Jiro Taniguchi, um mangaká benjaminiano
Jiro Taniguchi, a narrativa da observação: uma revisita à flanerie de Walter Benjamin
O que um bom desenhista e escritor(a) tem em comum? Tanto na escrita quanto na arte, a capacidade e a desenvoltura do talento estão no ato da observação. Saber descrever com minúcias sem cair no pedantismo se resume a dar ao leitor uma imagem perfeita do personagem da obra, enquanto o artista se preocupa em mostrar uma cena panorâmica, ele concede a quem vê sua arte a dimensão de estar naquele lugar.
Descrições sucintas tornam a narrativa rápida demais enquanto àquelas que valorizam o conjunto como personagem e paisagens através do olhar do narrador levam o leitor para dentro da obra, situa-o e intensifica a leitura. Por meio deste olhar atento e cuidadoso que sempre nos remetemos à figura do flâneur, não se trata de um andarilho, mas de um observador. O flâneur conduz o leitor e nos empresta seus olhos, seus pensamentos e observações por onde passa.
O reconhecido mangaká japonês, Jiro Taniguchi (1947-2017), teve três obras de sua autoria lançadas recentemente no Brasil, todas elas tinham em comum o personagem principal como um exímio observador, mas fato é que sua obra torna-se amplamente conhecida pelo público leitor de quadrinhos após sua morte. A primeira graphic novel que li, “Guardiões do Louvre”, publicada pela editora Pipoca e Nanquim em 2018, com uma edição luxuosa, colorida e história inédita traz um primor de mangá que mistura história da arte e segunda guerra-mundial em meio a uma narrativa de ficção e fantasia. O que parece ser um simples passeio turístico de um andarilho viajante se descortina em uma narrativa flaneriana. E é dessa figura tão presente nas obras de Taniguchi que revisitei Walter Benjamin, para entender esses personagens solitários.

Tarefa escrita a -
Liste tudo aquilo que, segundo o trecho sobre Jiro Taniguchi, o flâneur empresta ao leitor.
As linhas não guardam relação alguma com o trecho selecionado.

Material de entrada -
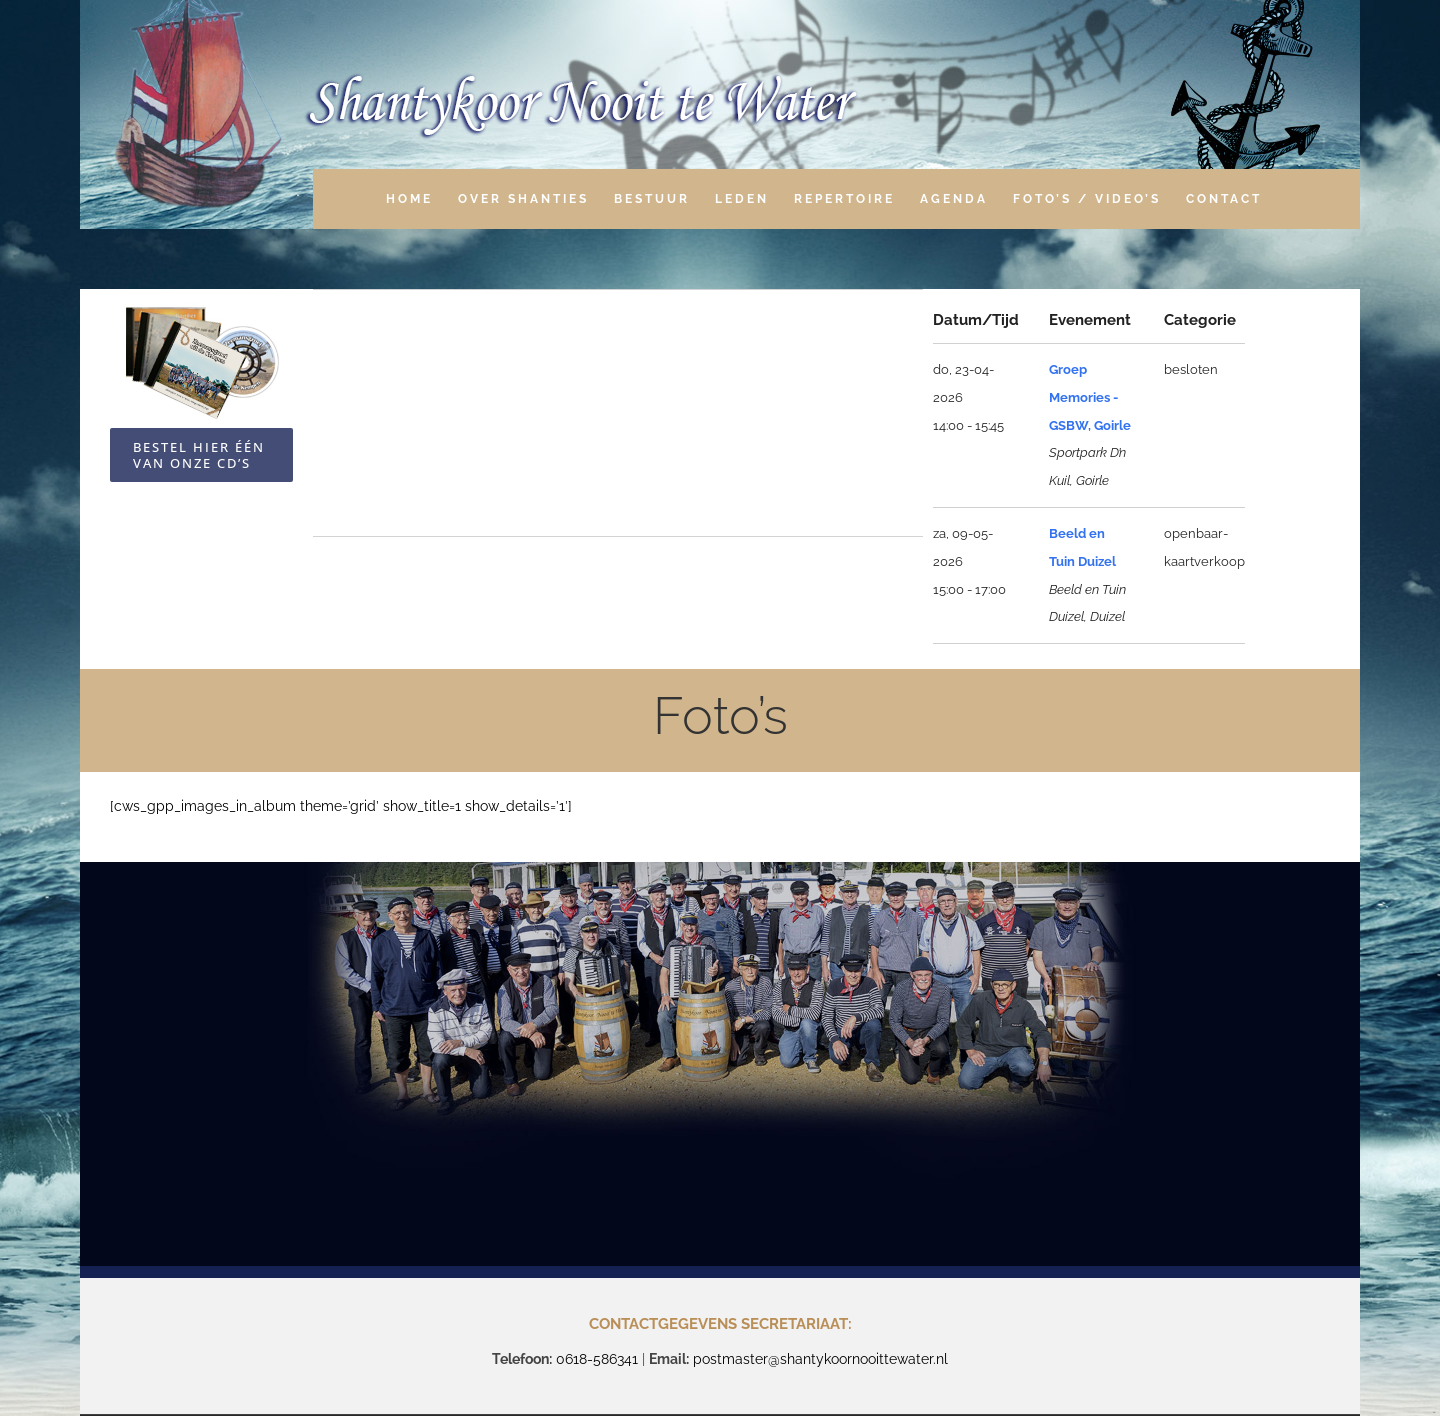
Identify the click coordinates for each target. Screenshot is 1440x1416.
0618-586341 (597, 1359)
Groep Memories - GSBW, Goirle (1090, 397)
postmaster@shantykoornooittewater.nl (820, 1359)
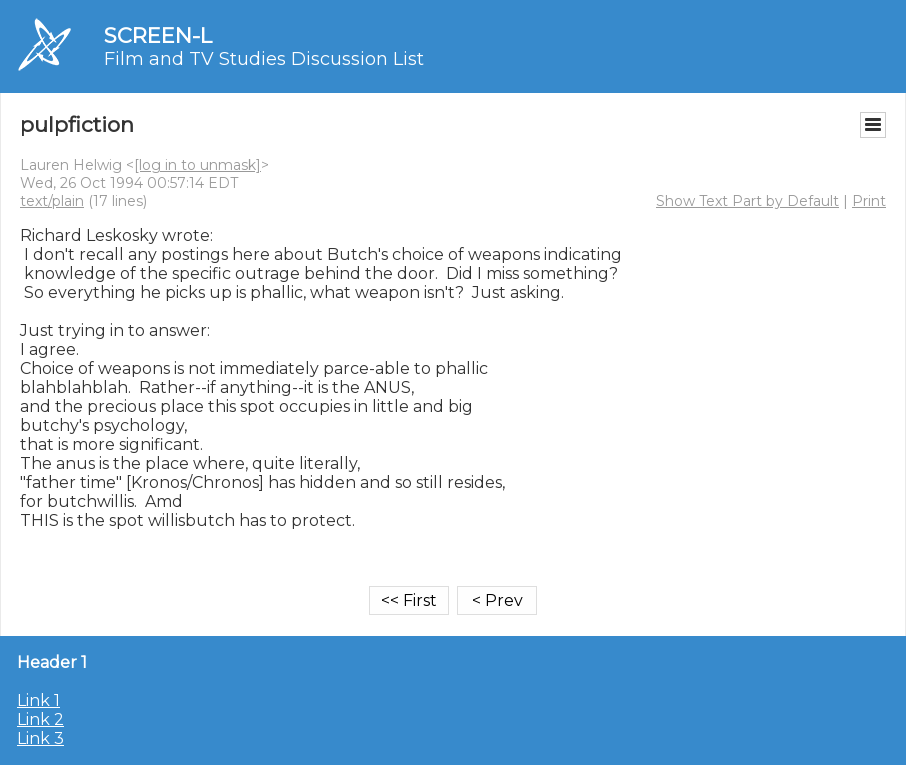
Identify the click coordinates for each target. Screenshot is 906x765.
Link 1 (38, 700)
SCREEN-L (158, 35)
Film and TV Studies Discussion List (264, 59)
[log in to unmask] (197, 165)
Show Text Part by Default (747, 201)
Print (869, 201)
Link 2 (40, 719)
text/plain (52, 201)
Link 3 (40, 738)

Tarefa escrita b -
Encontre todas as linhas acima que contenham a palavra "each" e copie cada uma delas.

Resposta completa a -
- seus olhos
- seus pensamentos
- observações

Resposta completa b -
Identify the click coordinates for each target. Screenshot is 1440x1416.
Identify the click coordinates for each target. Screenshot is 906x765.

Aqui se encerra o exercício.